__The problem__
Lines of the material that include the string "width" should be returned.

__Data supplied__

+ + + + + + +

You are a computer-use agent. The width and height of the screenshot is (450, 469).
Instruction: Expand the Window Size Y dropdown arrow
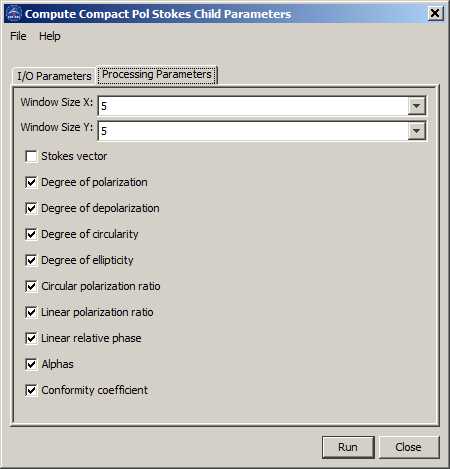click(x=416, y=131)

+ + + + + + +

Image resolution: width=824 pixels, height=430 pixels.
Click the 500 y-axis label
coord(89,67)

+ + + + + + +

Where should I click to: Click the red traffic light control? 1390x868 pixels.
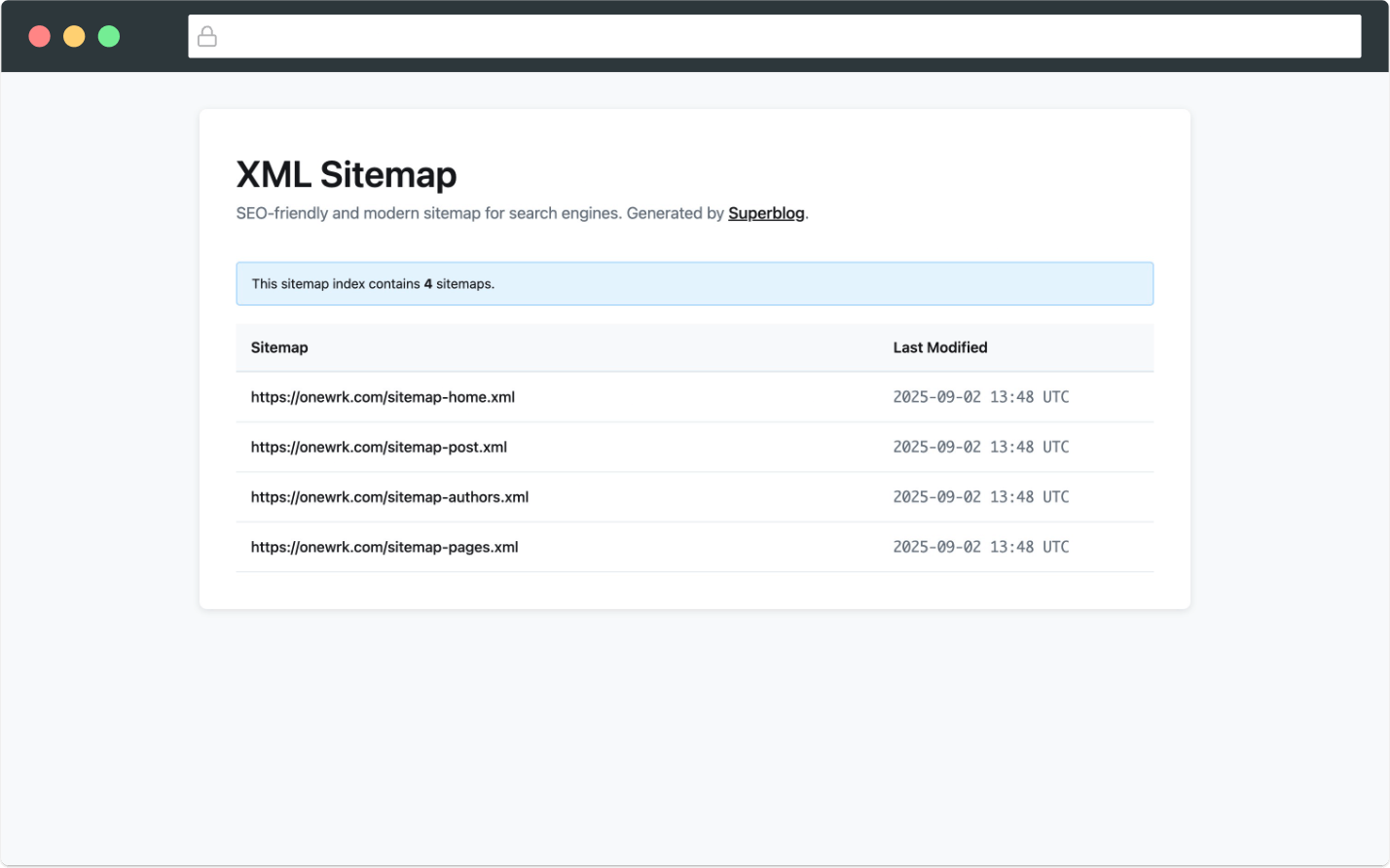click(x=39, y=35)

+ + + + + + +

__Reply to the task__
You are a computer-use agent. The width and height of the screenshot is (450, 469).
Image resolution: width=824 pixels, height=430 pixels.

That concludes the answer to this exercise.